**WHAT TO WORK ON**
Counting only lines that contain the string "named", how many are there in the data? Say the number alone.

**DATA FOR THE TASK**

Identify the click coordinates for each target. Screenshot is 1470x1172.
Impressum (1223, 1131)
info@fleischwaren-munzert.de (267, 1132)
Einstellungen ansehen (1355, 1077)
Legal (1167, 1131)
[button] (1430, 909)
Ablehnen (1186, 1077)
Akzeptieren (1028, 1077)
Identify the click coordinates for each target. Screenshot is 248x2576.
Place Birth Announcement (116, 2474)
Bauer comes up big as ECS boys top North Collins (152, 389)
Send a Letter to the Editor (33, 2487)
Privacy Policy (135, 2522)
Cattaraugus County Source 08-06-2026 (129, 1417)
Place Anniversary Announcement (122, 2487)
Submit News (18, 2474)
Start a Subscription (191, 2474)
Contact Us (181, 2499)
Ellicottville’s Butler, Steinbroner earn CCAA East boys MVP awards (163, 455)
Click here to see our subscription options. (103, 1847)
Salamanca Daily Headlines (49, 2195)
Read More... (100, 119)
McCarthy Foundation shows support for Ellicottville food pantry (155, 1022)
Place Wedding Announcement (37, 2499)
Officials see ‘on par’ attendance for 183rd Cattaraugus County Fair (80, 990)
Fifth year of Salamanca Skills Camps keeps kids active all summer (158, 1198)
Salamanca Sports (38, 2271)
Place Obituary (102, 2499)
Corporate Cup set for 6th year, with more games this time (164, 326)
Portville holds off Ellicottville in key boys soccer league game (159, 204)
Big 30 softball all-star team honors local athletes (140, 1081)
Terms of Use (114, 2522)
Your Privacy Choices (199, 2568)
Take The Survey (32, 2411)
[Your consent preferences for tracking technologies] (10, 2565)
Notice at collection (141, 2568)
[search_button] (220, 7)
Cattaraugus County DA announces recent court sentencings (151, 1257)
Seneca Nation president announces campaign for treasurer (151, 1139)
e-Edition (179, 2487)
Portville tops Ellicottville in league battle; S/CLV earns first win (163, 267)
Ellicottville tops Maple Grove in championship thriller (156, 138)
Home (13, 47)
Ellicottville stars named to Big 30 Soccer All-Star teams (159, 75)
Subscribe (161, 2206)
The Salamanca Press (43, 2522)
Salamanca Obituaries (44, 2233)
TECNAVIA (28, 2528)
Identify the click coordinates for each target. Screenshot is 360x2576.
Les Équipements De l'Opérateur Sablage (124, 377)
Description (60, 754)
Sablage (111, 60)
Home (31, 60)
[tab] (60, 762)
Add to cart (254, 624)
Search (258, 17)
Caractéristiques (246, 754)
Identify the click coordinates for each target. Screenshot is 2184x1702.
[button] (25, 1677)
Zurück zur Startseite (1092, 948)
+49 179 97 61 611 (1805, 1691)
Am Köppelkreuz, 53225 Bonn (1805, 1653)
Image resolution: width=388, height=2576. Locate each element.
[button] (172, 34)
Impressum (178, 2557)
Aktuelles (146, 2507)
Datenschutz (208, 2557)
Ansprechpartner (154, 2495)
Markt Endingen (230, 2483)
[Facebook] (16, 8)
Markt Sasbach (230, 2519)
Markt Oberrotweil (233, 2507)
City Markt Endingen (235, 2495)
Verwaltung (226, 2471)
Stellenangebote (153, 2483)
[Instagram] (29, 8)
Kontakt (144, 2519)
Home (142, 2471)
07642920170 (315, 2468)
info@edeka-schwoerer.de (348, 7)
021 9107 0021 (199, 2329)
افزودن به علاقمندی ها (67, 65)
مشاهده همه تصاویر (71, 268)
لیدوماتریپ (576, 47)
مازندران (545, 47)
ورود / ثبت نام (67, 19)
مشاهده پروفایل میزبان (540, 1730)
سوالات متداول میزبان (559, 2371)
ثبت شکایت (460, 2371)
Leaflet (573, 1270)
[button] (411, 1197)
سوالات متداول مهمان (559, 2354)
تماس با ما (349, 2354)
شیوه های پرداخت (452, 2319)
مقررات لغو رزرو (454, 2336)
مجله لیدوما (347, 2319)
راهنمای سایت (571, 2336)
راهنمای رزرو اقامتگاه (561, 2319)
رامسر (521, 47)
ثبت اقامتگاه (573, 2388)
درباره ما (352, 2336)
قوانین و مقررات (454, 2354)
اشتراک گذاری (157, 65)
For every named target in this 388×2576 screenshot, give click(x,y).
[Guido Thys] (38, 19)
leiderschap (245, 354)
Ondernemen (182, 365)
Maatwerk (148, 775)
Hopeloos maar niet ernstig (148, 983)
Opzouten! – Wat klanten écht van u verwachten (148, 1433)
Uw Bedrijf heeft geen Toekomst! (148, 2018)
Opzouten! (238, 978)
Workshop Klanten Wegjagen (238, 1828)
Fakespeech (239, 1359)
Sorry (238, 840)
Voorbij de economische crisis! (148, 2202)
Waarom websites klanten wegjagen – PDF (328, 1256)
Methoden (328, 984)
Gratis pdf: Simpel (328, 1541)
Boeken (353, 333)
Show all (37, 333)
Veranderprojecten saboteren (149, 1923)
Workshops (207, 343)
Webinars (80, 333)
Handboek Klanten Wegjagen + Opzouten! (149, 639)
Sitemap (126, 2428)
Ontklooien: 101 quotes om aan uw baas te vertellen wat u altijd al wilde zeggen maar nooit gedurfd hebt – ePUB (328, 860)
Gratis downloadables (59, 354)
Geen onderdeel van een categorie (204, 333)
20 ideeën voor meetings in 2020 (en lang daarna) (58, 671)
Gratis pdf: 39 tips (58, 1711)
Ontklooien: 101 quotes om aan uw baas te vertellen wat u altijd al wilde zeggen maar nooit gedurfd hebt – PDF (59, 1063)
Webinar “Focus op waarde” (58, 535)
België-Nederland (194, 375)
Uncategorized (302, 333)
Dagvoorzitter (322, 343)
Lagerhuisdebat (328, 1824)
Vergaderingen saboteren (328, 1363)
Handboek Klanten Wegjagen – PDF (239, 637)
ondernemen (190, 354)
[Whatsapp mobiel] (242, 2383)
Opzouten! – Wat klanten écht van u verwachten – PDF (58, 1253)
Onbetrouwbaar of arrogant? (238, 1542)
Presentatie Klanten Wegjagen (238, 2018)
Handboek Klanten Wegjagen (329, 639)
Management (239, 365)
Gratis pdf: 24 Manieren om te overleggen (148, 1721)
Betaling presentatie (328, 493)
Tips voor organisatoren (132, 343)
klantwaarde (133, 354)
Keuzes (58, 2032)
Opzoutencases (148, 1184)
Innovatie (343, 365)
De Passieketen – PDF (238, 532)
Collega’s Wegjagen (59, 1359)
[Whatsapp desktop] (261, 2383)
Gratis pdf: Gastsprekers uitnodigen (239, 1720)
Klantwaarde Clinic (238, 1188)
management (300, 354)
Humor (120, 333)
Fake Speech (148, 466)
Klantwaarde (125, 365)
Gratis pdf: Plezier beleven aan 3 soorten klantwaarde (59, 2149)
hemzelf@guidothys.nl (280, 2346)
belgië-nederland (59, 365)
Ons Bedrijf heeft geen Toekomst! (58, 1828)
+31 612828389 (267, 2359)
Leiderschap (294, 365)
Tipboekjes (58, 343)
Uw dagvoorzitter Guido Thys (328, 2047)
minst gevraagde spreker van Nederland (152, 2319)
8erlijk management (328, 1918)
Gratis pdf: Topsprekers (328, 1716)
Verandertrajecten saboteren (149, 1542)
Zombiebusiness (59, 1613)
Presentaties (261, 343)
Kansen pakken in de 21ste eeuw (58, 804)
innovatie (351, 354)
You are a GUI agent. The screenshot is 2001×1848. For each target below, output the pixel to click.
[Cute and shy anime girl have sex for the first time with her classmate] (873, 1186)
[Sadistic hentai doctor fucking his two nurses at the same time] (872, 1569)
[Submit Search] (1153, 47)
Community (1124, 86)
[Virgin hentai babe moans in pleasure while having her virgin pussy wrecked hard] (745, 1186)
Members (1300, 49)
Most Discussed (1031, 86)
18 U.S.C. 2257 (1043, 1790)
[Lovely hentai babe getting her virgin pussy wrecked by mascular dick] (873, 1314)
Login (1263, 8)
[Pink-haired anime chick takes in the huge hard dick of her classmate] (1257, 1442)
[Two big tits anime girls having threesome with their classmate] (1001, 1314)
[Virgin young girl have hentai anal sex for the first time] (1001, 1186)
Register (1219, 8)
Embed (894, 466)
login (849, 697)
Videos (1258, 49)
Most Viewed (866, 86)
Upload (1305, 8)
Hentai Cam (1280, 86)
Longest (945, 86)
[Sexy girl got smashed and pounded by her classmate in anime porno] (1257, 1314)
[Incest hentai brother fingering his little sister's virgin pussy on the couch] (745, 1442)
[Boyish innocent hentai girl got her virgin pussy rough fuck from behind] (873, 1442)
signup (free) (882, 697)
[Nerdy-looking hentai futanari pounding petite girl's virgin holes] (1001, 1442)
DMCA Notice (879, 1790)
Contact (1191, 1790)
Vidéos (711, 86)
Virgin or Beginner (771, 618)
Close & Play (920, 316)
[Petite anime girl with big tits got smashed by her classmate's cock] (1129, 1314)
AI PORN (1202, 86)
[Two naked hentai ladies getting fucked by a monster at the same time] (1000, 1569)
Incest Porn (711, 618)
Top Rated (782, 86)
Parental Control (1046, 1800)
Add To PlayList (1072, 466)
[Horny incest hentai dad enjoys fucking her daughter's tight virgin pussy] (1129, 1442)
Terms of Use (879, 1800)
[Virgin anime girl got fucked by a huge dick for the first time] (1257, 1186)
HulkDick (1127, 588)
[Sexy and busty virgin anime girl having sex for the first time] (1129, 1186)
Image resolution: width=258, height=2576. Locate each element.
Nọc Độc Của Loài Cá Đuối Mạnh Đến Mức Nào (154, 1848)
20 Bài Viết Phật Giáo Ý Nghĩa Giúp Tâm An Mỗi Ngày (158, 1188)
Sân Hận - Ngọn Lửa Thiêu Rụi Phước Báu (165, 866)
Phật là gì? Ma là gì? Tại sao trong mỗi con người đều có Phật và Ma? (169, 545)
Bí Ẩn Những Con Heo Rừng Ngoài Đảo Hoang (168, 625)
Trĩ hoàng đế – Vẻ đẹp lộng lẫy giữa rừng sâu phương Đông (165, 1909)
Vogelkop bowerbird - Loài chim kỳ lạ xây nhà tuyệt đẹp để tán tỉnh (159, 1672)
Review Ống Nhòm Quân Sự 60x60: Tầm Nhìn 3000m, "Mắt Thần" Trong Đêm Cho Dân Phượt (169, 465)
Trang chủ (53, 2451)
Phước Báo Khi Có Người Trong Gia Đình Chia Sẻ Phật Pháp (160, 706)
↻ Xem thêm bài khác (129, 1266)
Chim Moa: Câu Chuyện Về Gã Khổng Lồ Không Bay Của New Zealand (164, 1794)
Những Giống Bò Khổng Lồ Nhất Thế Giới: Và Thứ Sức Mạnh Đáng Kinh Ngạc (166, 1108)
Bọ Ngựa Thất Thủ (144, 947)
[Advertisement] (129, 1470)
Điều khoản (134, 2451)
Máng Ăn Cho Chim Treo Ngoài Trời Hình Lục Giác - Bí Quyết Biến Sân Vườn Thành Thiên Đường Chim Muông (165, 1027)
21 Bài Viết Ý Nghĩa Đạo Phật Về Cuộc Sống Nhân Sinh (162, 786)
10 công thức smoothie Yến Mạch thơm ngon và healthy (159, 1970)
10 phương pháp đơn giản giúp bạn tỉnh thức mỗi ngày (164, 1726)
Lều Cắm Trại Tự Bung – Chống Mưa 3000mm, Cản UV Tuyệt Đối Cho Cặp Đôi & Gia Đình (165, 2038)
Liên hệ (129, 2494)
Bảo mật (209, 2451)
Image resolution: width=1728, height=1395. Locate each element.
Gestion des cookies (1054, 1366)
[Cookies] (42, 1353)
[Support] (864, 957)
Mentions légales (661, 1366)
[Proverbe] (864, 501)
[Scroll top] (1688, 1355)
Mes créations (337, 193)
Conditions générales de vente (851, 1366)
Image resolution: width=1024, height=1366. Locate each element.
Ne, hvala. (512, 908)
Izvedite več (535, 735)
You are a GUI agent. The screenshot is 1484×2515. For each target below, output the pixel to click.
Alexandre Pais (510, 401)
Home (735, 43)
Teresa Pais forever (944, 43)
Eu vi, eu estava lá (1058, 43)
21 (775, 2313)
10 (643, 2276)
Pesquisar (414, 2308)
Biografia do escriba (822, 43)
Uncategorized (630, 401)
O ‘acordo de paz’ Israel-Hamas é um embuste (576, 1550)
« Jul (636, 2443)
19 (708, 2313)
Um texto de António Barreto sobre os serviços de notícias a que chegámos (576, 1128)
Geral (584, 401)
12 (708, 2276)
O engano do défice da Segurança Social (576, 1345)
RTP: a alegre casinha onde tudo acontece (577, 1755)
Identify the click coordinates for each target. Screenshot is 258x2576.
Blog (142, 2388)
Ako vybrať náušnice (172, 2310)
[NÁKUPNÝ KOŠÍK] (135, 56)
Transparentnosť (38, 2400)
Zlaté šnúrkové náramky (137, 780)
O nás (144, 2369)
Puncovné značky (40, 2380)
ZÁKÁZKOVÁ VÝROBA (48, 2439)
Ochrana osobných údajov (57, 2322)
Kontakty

**ANSWER TO THIS TASK**
2